## TASK
The full set of entries below should be transcribed exactly.

## DATASET CONTENT
⟨
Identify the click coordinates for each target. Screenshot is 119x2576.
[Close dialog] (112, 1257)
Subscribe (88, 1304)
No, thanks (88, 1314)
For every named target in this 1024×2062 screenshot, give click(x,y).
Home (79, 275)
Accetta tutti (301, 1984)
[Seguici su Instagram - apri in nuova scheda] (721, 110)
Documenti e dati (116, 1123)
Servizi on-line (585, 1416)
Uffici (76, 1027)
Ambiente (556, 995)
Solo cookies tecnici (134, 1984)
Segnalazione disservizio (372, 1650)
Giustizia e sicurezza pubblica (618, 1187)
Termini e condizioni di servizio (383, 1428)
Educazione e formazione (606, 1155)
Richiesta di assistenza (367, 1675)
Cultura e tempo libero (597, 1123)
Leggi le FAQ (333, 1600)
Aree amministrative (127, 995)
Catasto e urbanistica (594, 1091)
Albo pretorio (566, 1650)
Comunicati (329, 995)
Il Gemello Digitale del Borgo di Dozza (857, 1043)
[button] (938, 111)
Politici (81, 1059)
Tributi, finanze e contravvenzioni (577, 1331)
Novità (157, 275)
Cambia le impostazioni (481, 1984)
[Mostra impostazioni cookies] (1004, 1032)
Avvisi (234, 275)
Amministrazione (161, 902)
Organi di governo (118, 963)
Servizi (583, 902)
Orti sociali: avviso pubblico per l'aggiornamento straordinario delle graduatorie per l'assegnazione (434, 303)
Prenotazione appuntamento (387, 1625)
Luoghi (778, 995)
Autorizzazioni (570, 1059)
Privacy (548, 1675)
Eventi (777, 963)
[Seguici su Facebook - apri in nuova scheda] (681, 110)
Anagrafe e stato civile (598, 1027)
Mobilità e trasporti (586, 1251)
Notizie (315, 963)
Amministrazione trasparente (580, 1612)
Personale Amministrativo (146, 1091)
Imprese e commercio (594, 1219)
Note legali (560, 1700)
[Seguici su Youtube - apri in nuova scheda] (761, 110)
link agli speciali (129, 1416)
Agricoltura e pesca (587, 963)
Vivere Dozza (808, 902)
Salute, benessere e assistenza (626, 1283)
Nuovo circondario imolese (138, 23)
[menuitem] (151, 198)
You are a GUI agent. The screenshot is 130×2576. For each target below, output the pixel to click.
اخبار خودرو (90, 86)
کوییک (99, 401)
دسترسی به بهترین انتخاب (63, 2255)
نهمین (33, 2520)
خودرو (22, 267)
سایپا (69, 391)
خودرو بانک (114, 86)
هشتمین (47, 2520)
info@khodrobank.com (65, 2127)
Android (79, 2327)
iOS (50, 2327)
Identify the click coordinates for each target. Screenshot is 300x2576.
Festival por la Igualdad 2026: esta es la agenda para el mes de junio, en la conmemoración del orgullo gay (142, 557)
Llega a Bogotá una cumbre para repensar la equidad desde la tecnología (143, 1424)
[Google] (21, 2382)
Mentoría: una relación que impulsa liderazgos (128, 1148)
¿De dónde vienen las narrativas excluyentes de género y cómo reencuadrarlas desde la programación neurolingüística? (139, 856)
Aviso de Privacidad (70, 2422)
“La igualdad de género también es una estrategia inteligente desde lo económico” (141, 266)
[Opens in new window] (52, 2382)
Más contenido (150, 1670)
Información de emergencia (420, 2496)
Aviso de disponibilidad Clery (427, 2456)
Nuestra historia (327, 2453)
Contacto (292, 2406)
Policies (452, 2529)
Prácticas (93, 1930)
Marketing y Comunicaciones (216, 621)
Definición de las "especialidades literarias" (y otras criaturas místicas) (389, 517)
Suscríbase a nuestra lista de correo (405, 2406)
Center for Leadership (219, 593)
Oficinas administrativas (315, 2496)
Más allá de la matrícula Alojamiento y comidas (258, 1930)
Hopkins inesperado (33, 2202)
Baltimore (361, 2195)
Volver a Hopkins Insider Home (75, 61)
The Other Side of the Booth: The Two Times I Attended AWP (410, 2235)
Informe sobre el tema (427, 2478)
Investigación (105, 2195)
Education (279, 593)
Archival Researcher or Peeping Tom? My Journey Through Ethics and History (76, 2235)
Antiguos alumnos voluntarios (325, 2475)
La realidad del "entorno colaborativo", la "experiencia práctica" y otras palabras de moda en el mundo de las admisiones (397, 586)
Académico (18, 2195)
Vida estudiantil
⟩
## EXERCISE RESULT
Identify the click coordinates for each target. Screenshot is 119x2576.
[Close dialog] (112, 1257)
Subscribe (88, 1304)
No, thanks (88, 1314)
For every named target in this 1024×2062 screenshot, give click(x,y).
Home (79, 275)
Accetta tutti (301, 1984)
[Seguici su Instagram - apri in nuova scheda] (721, 110)
Documenti e dati (116, 1123)
Servizi on-line (585, 1416)
Uffici (76, 1027)
Ambiente (556, 995)
Solo cookies tecnici (134, 1984)
Segnalazione disservizio (372, 1650)
Giustizia e sicurezza pubblica (618, 1187)
Termini e condizioni di servizio (383, 1428)
Educazione e formazione (606, 1155)
Richiesta di assistenza (367, 1675)
Cultura e tempo libero (597, 1123)
Leggi le FAQ (333, 1600)
Aree amministrative (127, 995)
Catasto e urbanistica (594, 1091)
Albo pretorio (566, 1650)
Comunicati (329, 995)
Il Gemello Digitale del Borgo di Dozza (857, 1043)
[button] (938, 111)
Politici (81, 1059)
Tributi, finanze e contravvenzioni (577, 1331)
Novità (157, 275)
Cambia le impostazioni (481, 1984)
[Mostra impostazioni cookies] (1004, 1032)
Avvisi (234, 275)
Amministrazione (161, 902)
Organi di governo (118, 963)
Servizi (583, 902)
Orti sociali: avviso pubblico per l'aggiornamento straordinario delle graduatorie per l'assegnazione (434, 303)
Prenotazione appuntamento (387, 1625)
Luoghi (778, 995)
Autorizzazioni (570, 1059)
Privacy (548, 1675)
Eventi (777, 963)
[Seguici su Facebook - apri in nuova scheda] (681, 110)
Anagrafe e stato civile (598, 1027)
Mobilità e trasporti (586, 1251)
Notizie (315, 963)
Amministrazione trasparente (580, 1612)
Personale Amministrativo (146, 1091)
Imprese e commercio (594, 1219)
Note legali (560, 1700)
[Seguici su Youtube - apri in nuova scheda] (761, 110)
link agli speciali (129, 1416)
Agricoltura e pesca (587, 963)
Vivere Dozza (808, 902)
Salute, benessere e assistenza (626, 1283)
Nuovo circondario imolese (138, 23)
[menuitem] (151, 198)
You are a GUI agent. The screenshot is 130×2576. For each target below, output the pixel to click.
اخبار خودرو (90, 86)
کوییک (99, 401)
دسترسی به بهترین انتخاب (63, 2255)
نهمین (33, 2520)
خودرو (22, 267)
سایپا (69, 391)
خودرو بانک (114, 86)
هشتمین (47, 2520)
info@khodrobank.com (65, 2127)
Android (79, 2327)
iOS (50, 2327)
Identify the click coordinates for each target. Screenshot is 300x2576.
Festival por la Igualdad 2026: esta es la agenda para el mes de junio, en la conmemoración del orgullo gay (142, 557)
Llega a Bogotá una cumbre para repensar la equidad desde la tecnología (143, 1424)
[Google] (21, 2382)
Mentoría: una relación que impulsa liderazgos (128, 1148)
¿De dónde vienen las narrativas excluyentes de género y cómo reencuadrarlas desde la programación neurolingüística? (139, 856)
Aviso de Privacidad (70, 2422)
“La igualdad de género también es una estrategia inteligente desde lo económico” (141, 266)
[Opens in new window] (52, 2382)
Más contenido (150, 1670)
Información de emergencia (420, 2496)
Aviso de disponibilidad Clery (427, 2456)
Nuestra historia (327, 2453)
Contacto (292, 2406)
Policies (452, 2529)
Prácticas (93, 1930)
Marketing y Comunicaciones (216, 621)
Definición de las "especialidades literarias" (y otras criaturas místicas) (389, 517)
Suscríbase a nuestra lista de correo (405, 2406)
Center for Leadership (219, 593)
Oficinas administrativas (315, 2496)
Más allá de la matrícula Alojamiento y comidas (258, 1930)
Hopkins inesperado (33, 2202)
Baltimore (361, 2195)
Volver a Hopkins Insider Home (75, 61)
The Other Side of the Booth: The Two Times I Attended AWP (410, 2235)
Informe sobre el tema (427, 2478)
Investigación (105, 2195)
Education (279, 593)
Archival Researcher or Peeping Tom? My Journey Through Ethics and History (76, 2235)
Antiguos alumnos voluntarios (325, 2475)
La realidad del "entorno colaborativo", la "experiencia práctica" y otras palabras de moda en el mundo de las admisiones (397, 586)
Académico (18, 2195)
Vida estudiantil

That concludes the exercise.